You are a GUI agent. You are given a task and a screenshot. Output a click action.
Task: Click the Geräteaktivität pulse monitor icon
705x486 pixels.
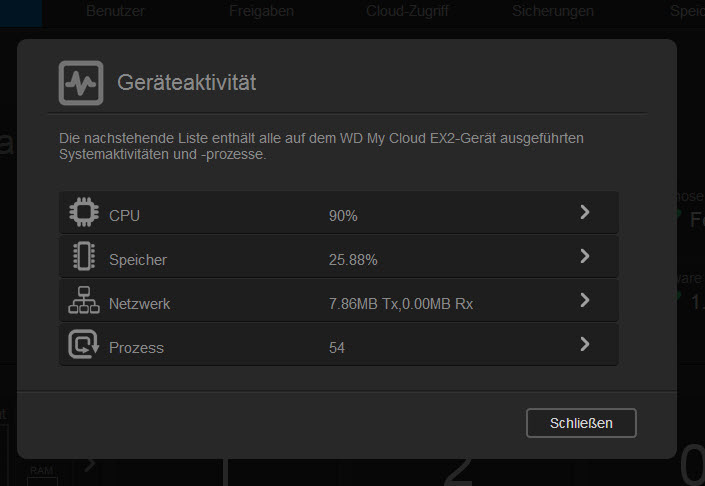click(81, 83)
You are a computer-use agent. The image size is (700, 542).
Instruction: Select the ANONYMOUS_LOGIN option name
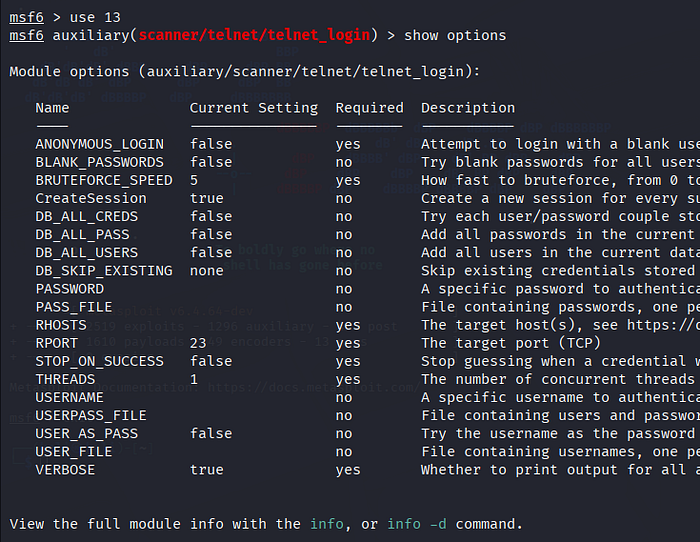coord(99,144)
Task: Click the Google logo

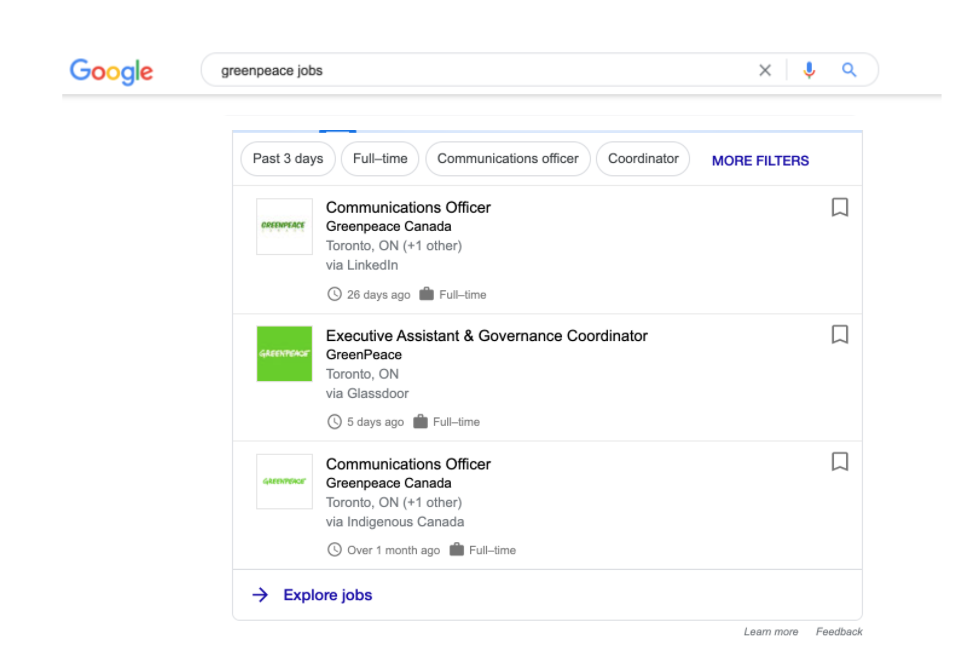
+++
*Directions*
Go to the line containing "Instruction: Select the", then write out word for word every line from there to the end of the listing. Keep both end lines and drop the pictures.

*Result*
Instruction: Select the ANONYMOUS_LOGIN option name
coord(99,144)
Task: Click the Google logo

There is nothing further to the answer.